Penlyn buried his head in his hands as he listened to this recital, and once he made a sign as though begging Smerdon to stop, but he did not heed him.
"I had with me a dagger I bought at Tunis, a long, sharp knife of the kind used by the Arabs, and I loosened it from its sheath as we entered the Park, he walking a few steps ahead of me, and, evidently, thinking deeply. Between the lamps I quickened my pace and passed him, and then, turning round suddenly, I seized him by the coat and stabbed him to the heart. It was but the work of a moment and he fell instantly, exclaiming only as he did so, 'Murderer!' Then to give it the appearance of a murder committed for theft, I stooped over him and wrenched his watch away, and as I took it I saw that he was dead. The watch is at Occleve Chase, in the lowest drawer of my writing-desk."
"Tell me no more," Penlyn said, "tell me no more."
"There is no more--only this, that I am glad to die. My life has been a curse since that day, I am thankful it is at an end. Had Guffanta not hurled me on to the glacier below, I think I must have taken it with my own hands."
"Guffanta!" Penlyn exclaimed, "is it he then who has done this?"
"It is he! He followed me from England here--in some strange way he was a witness to the murder--we met upon the pass and fought, he taxing me with being a murderer and a thief, and--and--ah! this is the end!"
His eyes closed, and Penlyn saw that his last moment was at hand. He called gently to Mrs. Smerdon, and she came in, and throwing herself by the side of the bed, took his hand and kissed it as she wept. The Curé entered at the same time and bent over him, and taking the Crucifix from his side, held it up before his eyes.
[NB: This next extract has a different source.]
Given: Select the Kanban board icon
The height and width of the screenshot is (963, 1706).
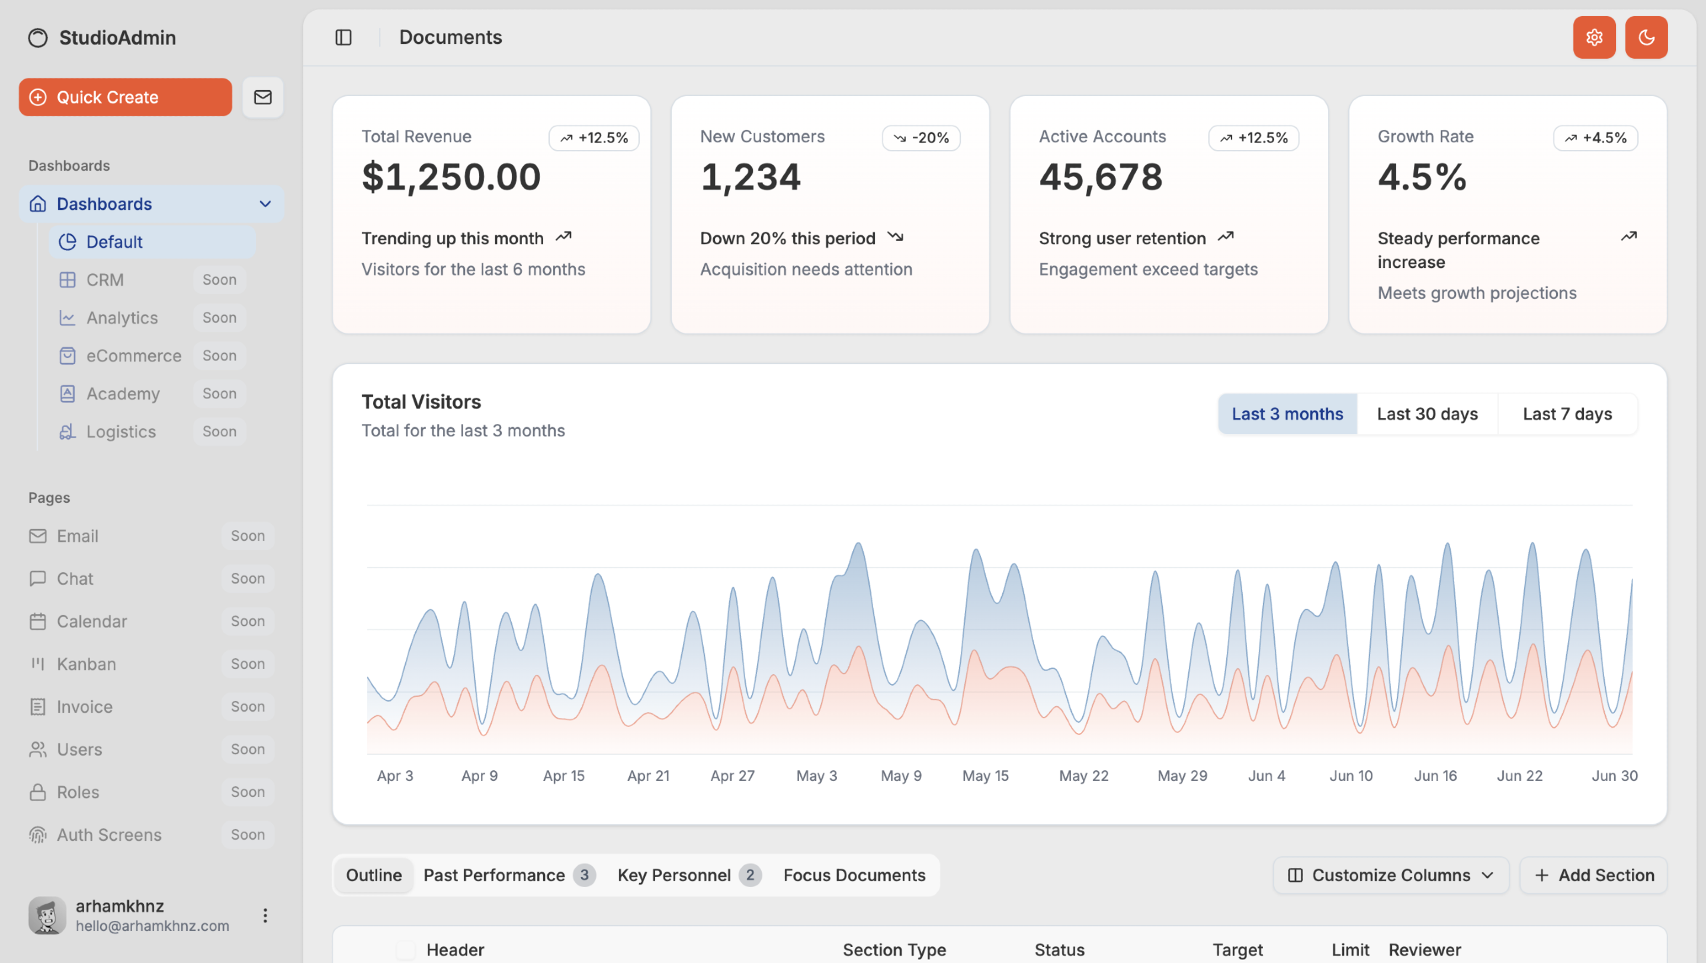Looking at the screenshot, I should [x=38, y=663].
Once they were fixed upon Penlyn with an imploring glance, and once they rested on his mother, and then they closed for ever.
"He is dead!" the priest said, "let us pray for the repose of his soul."
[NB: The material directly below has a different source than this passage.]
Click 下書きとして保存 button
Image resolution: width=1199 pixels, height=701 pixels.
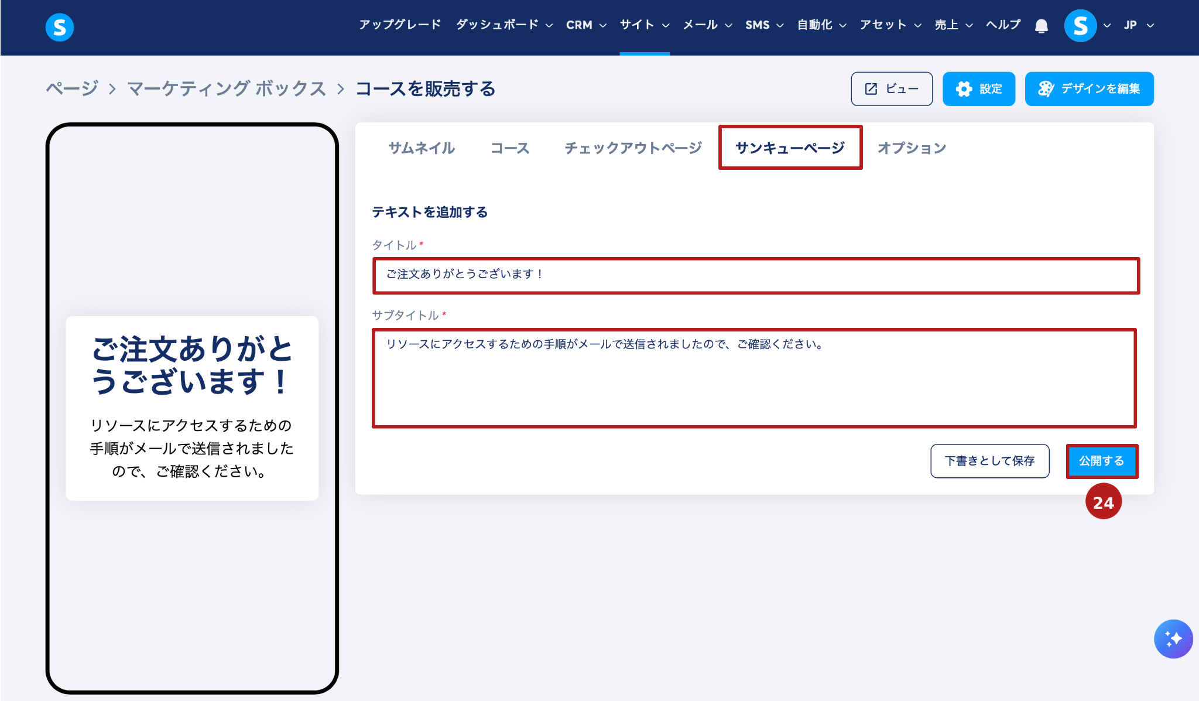tap(989, 461)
It was a few days afterwards that Ida Raughton, when walking up and down the paths at Belmont, heard the sound of carriage-wheels in the road outside, and knew that her lover was coming back to her. He had written from Switzerland saying that Smerdon was dead, and that he should wait to see him buried in the churchyard of St. Christoph--where many other English lay who had perished in the mountains--and he had that morning telegraphed from Paris to tell her that he was coming by the mail, and should be with her in the evening.
She walked swiftly to the house to meet him, but before she could reach it, he had come through the French windows of the morning-room, and advanced towards her.
"You have heard that he is dead, Ida?" he said, when he had kissed her, "it only remains for me to tell you that he died penitent and regretting his crime. It had weighed heavily upon him, and he was glad to go."
"And you forgave him, Gervase?" she asked.
"Yes. I forgave him. I could not but remember--as I saw him stretched there crushed and dying--that, though he had robbed me of a brother whom I must have come to love, he had sinned for me. Yes, if forgiveness belonged to me, I forgave him."
"Until we meet that brother in another world, Gervase, we have nothing but his memory to cherish. We must never forget his noble character."
"It shall be my constant thought," Penlyn answered, "to shape my life to what he would have wished it to be. And, Ida, so long as I live, his memory shall be second only in my heart to your own sweet self. Come, darling, it is growing late let us go in."